Mililani boys, girls capture OIA Western track crowns
|||Kahuku boys, Kaiser girls run away with East titles|
By Michael Tsai
Advertiser Staff Writer
By Michael Tsai
Undermanned and facing its stiffest competition in years, the Mililani varsity boys track and field team sped forward undaunted to capture the O'ahu Interscholastic League Western Division Championship last night on its home field.
The Trojan varsity girls team had an easier title defense, dominating the competition to finish with 178 total points. Kapolei finished a distant second with 63, followed by Waipahu with 58.
In junior varsity competition, Radford took top honors in both boys and girls divisions.
"It's funny how things happen," said Mililani first-year boys head coach Marshall Ochi. "I don't know where we squeaked out those points, but we pulled it out."

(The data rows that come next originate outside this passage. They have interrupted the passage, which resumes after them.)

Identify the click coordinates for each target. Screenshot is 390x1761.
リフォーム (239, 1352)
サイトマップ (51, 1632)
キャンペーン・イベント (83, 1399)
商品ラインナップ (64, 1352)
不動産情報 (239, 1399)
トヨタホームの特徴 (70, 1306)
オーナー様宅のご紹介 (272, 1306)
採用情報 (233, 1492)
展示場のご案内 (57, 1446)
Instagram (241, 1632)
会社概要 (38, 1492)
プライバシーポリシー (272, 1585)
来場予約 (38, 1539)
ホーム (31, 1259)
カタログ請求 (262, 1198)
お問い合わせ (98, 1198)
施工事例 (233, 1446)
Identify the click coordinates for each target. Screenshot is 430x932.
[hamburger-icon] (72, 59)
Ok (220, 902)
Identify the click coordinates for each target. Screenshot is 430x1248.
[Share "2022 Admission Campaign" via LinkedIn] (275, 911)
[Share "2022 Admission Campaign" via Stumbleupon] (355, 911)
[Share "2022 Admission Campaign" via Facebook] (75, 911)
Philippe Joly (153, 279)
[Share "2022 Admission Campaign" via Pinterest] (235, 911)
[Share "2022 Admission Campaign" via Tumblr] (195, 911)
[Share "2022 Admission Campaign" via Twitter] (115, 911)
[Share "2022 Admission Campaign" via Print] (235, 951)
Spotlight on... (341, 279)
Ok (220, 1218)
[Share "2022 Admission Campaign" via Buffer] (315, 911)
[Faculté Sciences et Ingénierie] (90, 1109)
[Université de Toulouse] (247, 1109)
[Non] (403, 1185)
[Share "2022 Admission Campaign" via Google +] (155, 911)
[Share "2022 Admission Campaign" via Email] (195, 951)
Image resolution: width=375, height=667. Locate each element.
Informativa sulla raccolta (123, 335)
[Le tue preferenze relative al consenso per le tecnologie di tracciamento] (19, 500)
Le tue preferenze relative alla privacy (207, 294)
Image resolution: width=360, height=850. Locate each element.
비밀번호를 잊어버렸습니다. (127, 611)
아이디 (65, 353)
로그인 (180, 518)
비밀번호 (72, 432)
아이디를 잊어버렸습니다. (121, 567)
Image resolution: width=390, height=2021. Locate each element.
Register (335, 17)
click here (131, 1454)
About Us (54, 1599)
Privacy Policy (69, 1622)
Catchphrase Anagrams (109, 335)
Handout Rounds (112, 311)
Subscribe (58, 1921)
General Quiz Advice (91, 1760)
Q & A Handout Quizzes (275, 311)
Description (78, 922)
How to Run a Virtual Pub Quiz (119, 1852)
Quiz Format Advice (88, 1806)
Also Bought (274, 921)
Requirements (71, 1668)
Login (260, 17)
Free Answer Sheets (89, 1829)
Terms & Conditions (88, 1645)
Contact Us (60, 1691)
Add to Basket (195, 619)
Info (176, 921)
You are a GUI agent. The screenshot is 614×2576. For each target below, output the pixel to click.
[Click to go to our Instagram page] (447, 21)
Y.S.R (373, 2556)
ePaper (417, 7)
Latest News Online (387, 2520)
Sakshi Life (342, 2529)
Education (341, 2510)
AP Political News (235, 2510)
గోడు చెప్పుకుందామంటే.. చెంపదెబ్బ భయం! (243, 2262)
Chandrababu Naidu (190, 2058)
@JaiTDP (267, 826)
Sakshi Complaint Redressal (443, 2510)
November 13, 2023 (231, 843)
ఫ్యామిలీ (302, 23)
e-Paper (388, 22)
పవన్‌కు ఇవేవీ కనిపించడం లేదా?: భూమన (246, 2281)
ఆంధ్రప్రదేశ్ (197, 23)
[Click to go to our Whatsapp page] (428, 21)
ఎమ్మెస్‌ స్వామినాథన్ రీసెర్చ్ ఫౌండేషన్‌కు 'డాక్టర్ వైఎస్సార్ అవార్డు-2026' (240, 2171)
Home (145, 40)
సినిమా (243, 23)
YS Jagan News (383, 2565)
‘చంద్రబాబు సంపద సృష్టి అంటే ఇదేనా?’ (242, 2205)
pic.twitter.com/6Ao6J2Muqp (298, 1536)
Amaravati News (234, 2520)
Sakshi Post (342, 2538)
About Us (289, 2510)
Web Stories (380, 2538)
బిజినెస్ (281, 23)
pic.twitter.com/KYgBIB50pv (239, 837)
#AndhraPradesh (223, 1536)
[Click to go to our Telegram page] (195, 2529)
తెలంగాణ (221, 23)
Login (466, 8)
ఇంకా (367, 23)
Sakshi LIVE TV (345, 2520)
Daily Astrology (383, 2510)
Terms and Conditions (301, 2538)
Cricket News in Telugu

As expected, the Mililani boys (120 total points) faced stiff competition from Leilehua (96) and Radford (77.5).
The Trojans were without several of their top runners, including their top two sprinters because of injuries.
"I just wanted to be cautious," Ochi said. "I don't want to risk having them here but then not being able to go in the OIA (finals) and States."
And so Ochi rallied the rest of his team, encouraging them to do their best for their team and let the results play themselves out.
The Trojan boys scored 70 of their 120 total points with first-place finishes in seven events, including the 4x400-meter relay.
"That was our C-level team out there," said a bemused Ochi.
Junior Ryan Nupen, who ran the anchor leg of the race, said he felt "a little more pressure" knowing that their top sprinters weren't available.
"The competition this year is definitely closer," he said. "Normally, we come in expecting to win, no problem. This year, we were worried."
D'Andre Benjamin helped lead the Trojans with victories in the 110- and 300-meter hurdles.
The depth of Mililani's girls team paid off in points in several events. The Trojans swept the top three positions in the 1,500-meter run and pole vault, and captured the top two places in the 3,000-meter run and triple jump.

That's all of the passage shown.